What is more, some of these people who, in any other sane country, would not be allowed out of the house, let alone in the legislature, having said things as bad if not worse as Akin. Joe Walsh, running in Illinois, said that exceptions for the "health of the mother," as he suspiciously put it, are nothing more than "a tool for abortions of any time or for any reason." Never mind the complaints from the medical community - notoriously distrusted by conspiracy theorists and the fact-averse. Last week, Richard Mourdock, a Senate candidate in the state of Indiana suggested that a pregnancy resulting from a rape was God's will.
I could go on, but I'm getting too depressed.

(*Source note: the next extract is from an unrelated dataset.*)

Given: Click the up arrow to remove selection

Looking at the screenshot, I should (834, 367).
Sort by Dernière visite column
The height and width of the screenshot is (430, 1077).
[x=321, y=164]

"These cannot be representative of the party," you cry. Surely the establishment of the GOP would never allow, for example, a plank of their party's platform to call for a Constitutional amendment banning abortion with no exceptions for rape, incest or the health of the mother
Except that they did that on August 21st, at their convention, with no apparent show of shame.
The convention also nominated a man, Mitt Romney, as their presidential candidate - also apparently without shame, if with a little repressed reluctance.
You might know Mitt Romney as the trailblazing feminist who once, as governor of Massachusetts, hired some women he picked out of a binder. Never mind the fact that, after an early bump during his governorship, hiring rates for women in the Massachusetts state government were back down to the obscenely low average of 21 percent by the end of his term. No, Mitt wants you to know that he cares for women, too.
You might have trouble convincing Peggie Hayes of that, though. As Vanity Fair reported, she knows Mitt pretty well. In 1983, she even had him over for a visit, when he, in his official capacity as bishop of the Massachusetts stake of the Mormon Church, insisted upon threat of excommunication that she give up her as yet unborn child to the church for adoption. Ms. Hayes was a single mother with one 3 year old already - whom Mitt, it seems, was less interested in - and her lifestyle did not fit with Mitt and the Church's vision of a healthy family.
Suddenly, Mitt's theory in that debate, that the only way to reduce gun violence is to promote two parent families, doesn't seem quite as innocuous.
I opened this article wondering how women could vote for the GOP, but seeing the lack of compassion, the Akinization, of the party, I might be better off wondering how anyone can.